2.- Similar overall 2-year patient (83.1%, 80.9% and 86.7%, p= NS) and graft survivals (78.6%,78.4% and 84.2%, p= NS).
3.- No differences in acute rejection rates. Day 90: 14%, 6% and 9%; day 730: 14%, 13% and 14%.
4.- Biochemical hepatitis (ALT or AST > 100 IU or, T. Bilirubin > 1.5 mg/dl) was less in arm 3 (45%, 37% and 27%, p=0.022) at day 90, but no different afterwards.
5.- At year 2, severe HCVR (stage > 3 fibrosis) rate was lesser in arm 3: 34%, 27% and 20%, p=0.04.
6.- Accelerate HCVR (recipients with stage > 3, at year 1, censored) analysis focused on the 2nd year fibrosis progression and, it affected more arm 1 (34%) than arm 3 (16%, p= 0.002); moresteroids-treated (Rx) patients (arms 1 + 2: 29%) than no-steroid Rx (arm 3: 16%, p= 0.01) and, more no-MMF Rx (arm 1: 34%) than MMF Rx (arms 2 + 3: 19%, p= 0.004)

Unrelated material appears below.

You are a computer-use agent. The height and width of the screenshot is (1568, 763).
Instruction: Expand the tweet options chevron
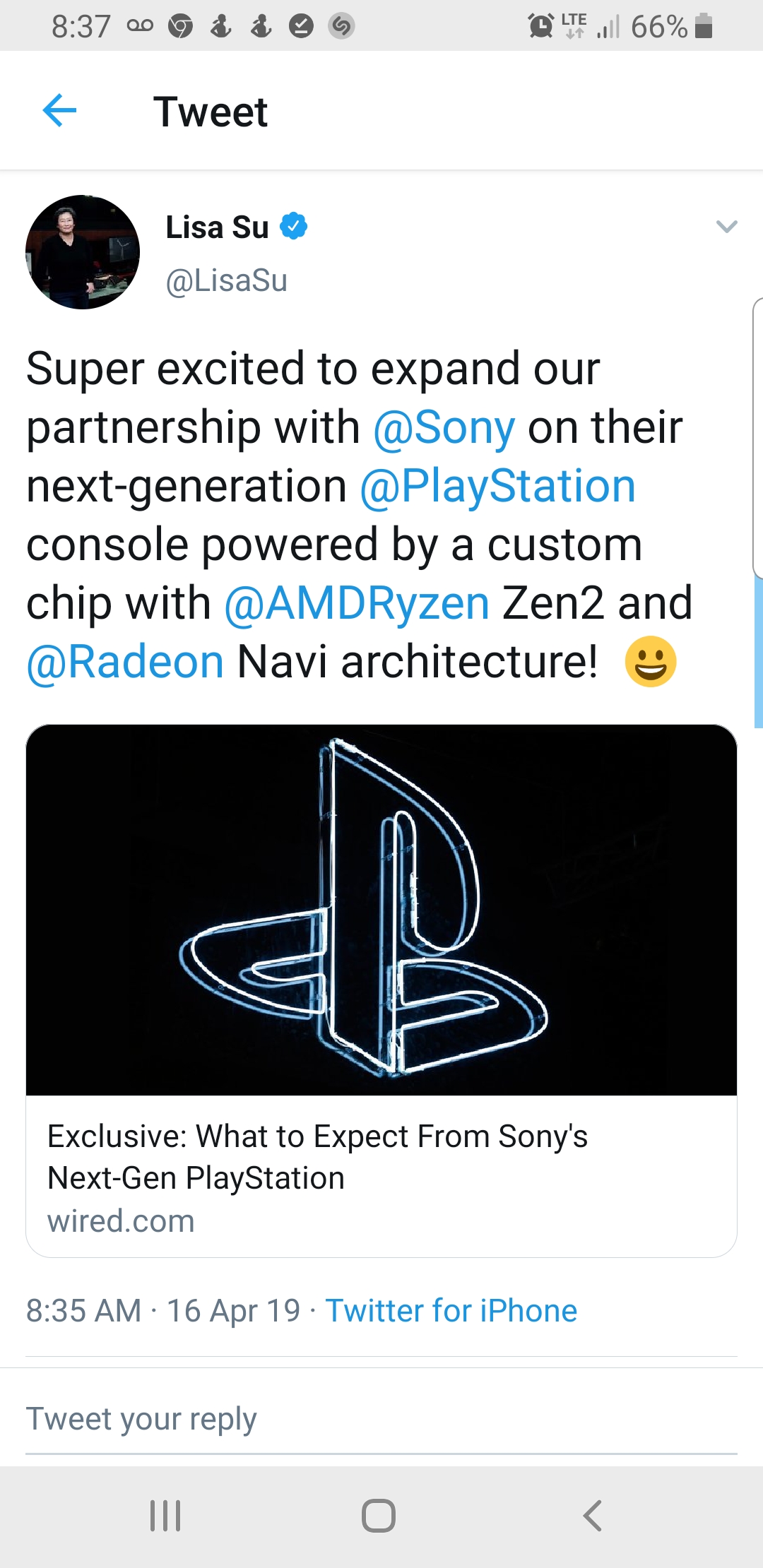tap(726, 227)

7.- Significant inflammation (grade >2), at year 1, was associated with more severe HCV recurrence (stage > 3) at year 2 in arm 1 (39%) vs 2 (24%) or 3 (11%), p= 0.002, becomingan early marker for severe fibrosis.
8.- Risk factors found for severe HCV recurrence (stage > 3) included: a) Donor age > 50-64 years(y), hazard ratio (HR): 1.8 (p= 0.02) and donor age > 65 y., HR: 3.0(p=0.002); b) cold ischemia time > 7 hours, HR: 1.88, (p< 0.001) and, c) arm 1 (compared to arm 3) HR: 4.6, (p< 0.001).
CONCLUSIONS: A limitation of this study is the short-term follow up (2 years). However, this study suggests that HCV-OLT recipients exposed to IS based on an steroid-free regimen, MMF, tacrolimus andIL-2R antibody induction - as in arm 3 - can have a superior outcome compared to other IS regimens.

Disclosure: All authors have declared no conflicts of interest.